WHAT YOU NEED TO DO — Your answer should be the records again, unchanged in wording and free of images.

(Dataset entries)
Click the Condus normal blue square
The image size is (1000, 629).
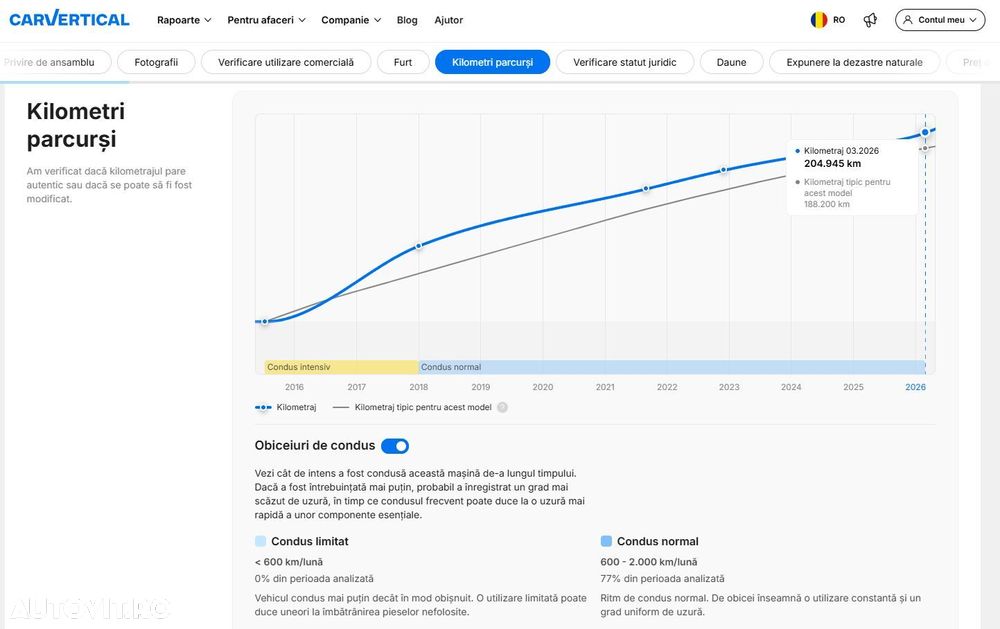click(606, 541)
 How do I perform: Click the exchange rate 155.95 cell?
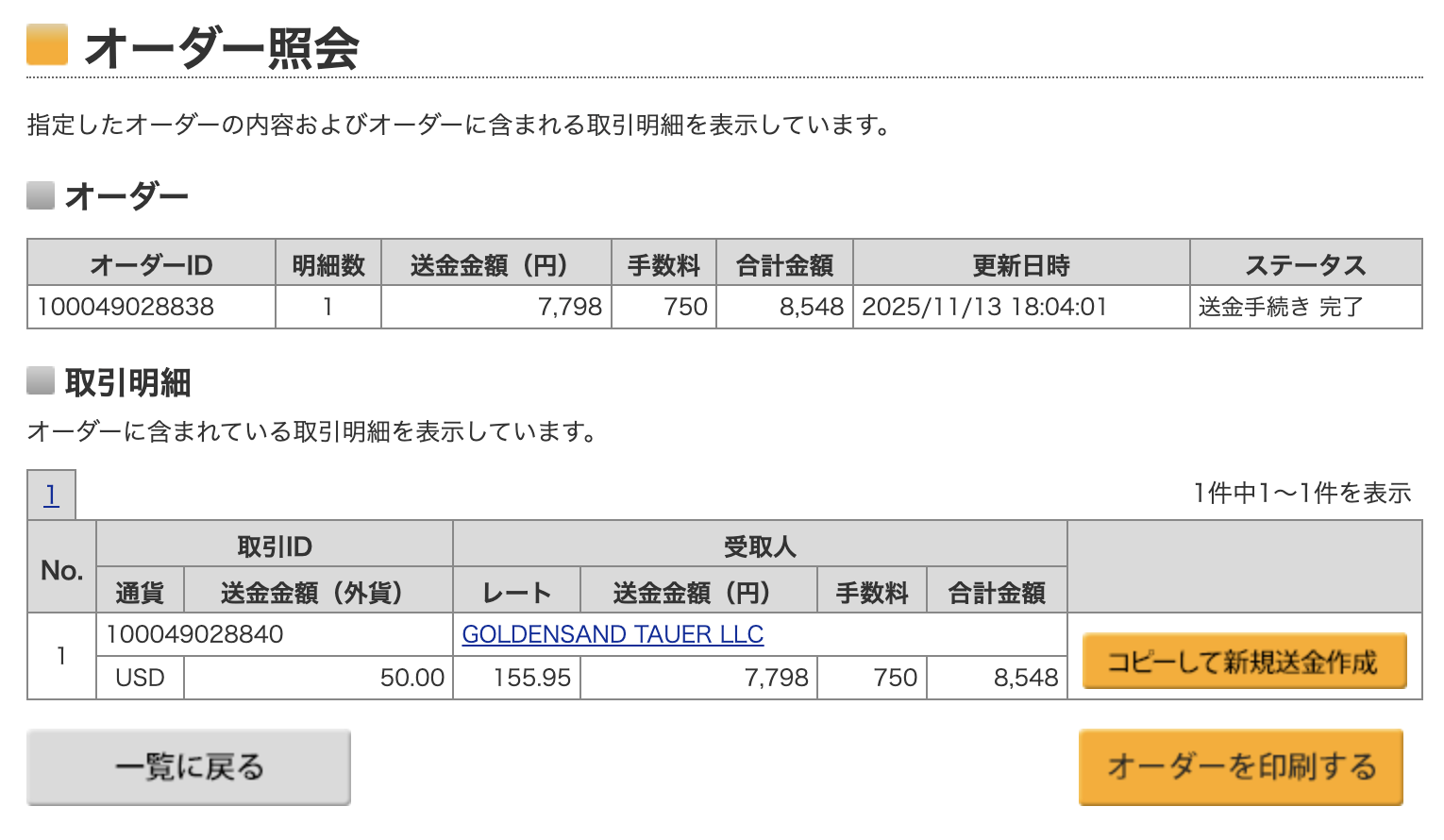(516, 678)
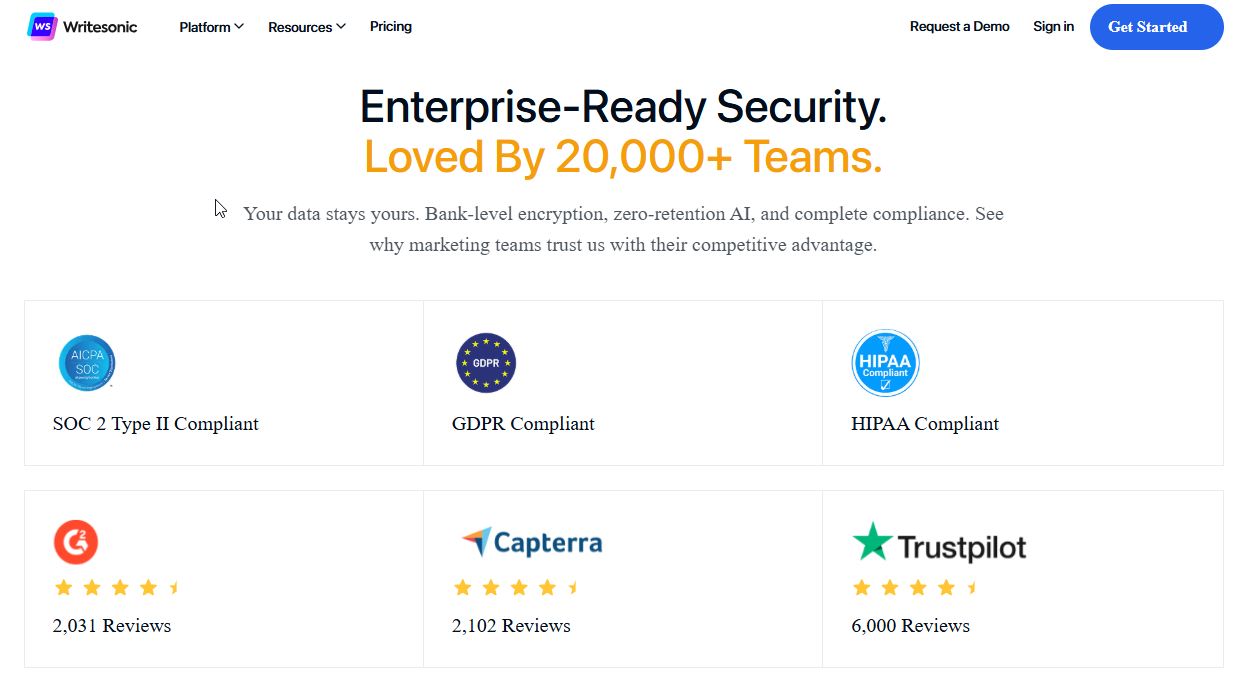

EXPECTED OUTPUT —
Click the Condus normal blue square
The image size is (1000, 629).
click(606, 541)
 How do I perform: Click the exchange rate 155.95 cell?
(516, 678)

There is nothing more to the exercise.